INSTRUCTIONS FOR THE TASK:
What is the number of lines in the listing below that contain the word "target"? Give only that number.

START SOURCE DATA

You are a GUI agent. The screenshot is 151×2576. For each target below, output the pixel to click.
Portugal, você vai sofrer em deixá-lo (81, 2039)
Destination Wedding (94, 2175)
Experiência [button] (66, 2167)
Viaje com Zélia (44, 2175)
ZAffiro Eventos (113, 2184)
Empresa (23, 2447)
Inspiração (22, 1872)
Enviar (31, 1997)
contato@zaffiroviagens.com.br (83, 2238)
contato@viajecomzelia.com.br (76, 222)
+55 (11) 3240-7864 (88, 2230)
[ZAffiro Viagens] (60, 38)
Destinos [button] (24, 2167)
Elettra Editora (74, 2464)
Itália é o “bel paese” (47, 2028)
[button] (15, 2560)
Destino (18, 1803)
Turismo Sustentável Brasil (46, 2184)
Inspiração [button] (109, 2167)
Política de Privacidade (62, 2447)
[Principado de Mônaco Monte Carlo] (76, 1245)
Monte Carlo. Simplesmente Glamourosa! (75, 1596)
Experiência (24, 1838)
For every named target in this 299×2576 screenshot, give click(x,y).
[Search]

END SOURCE DATA
START SOURCE DATA

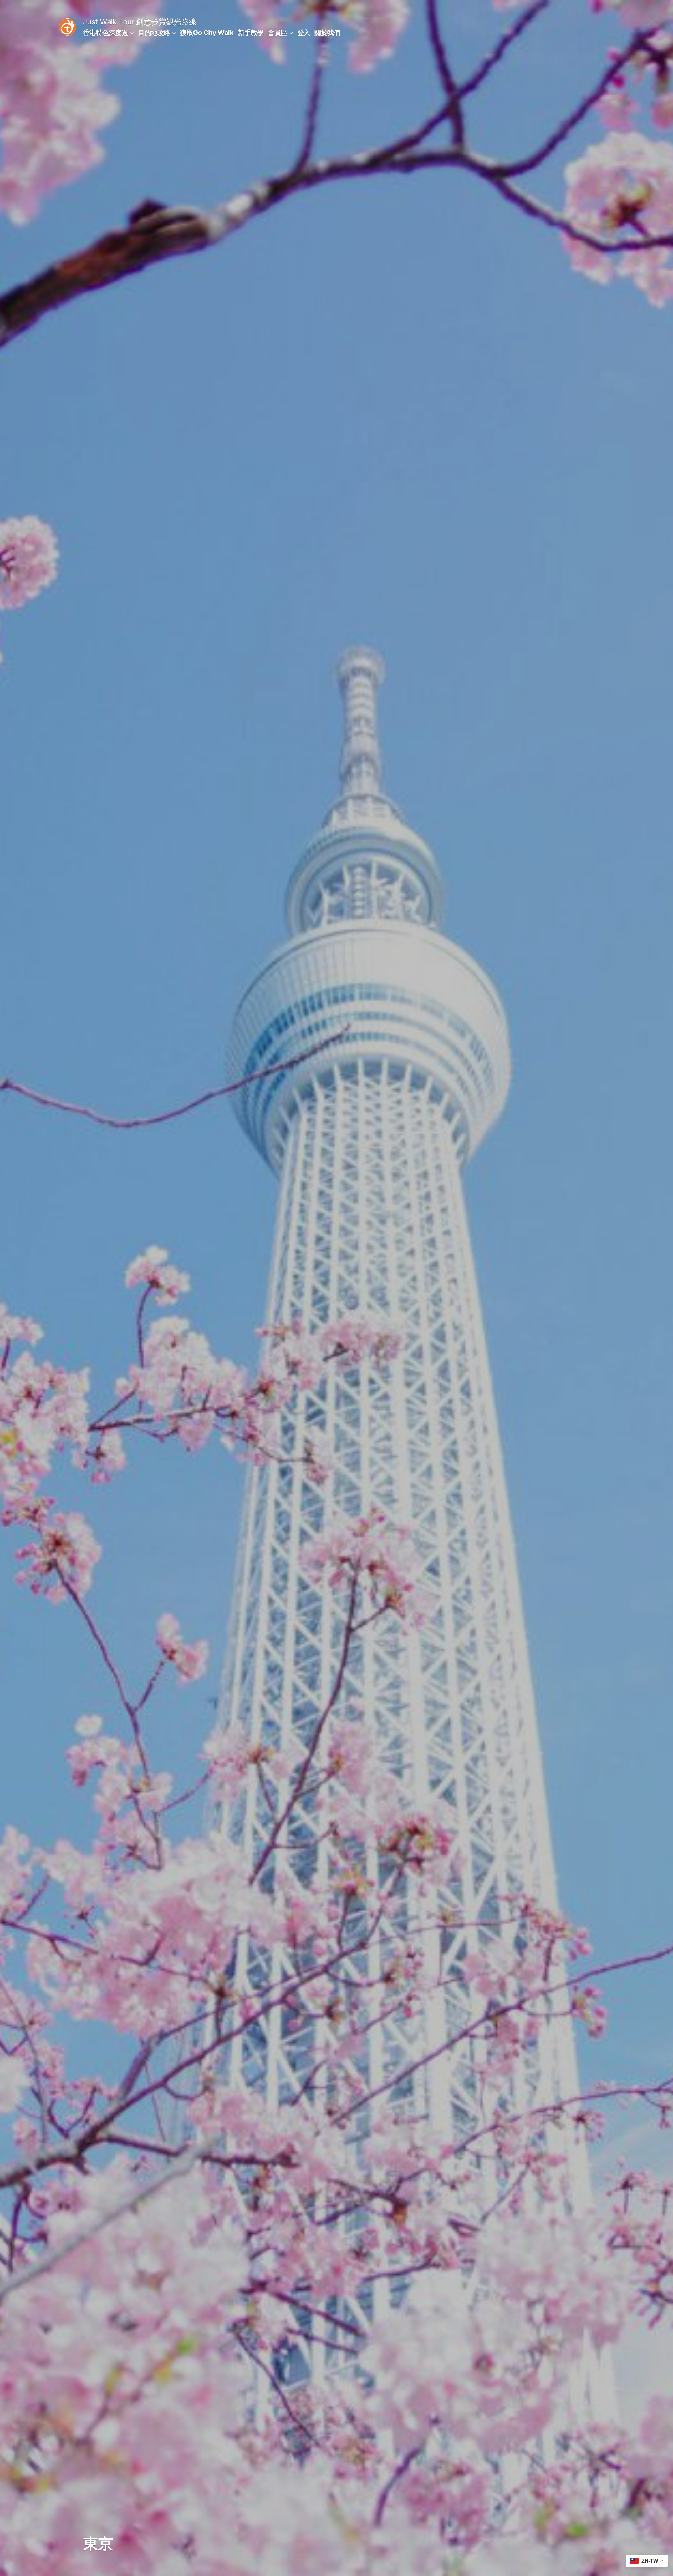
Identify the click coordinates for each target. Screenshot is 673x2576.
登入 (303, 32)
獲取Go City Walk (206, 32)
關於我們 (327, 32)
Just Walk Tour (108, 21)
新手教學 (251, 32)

END SOURCE DATA

EXPECTED ANSWER:
3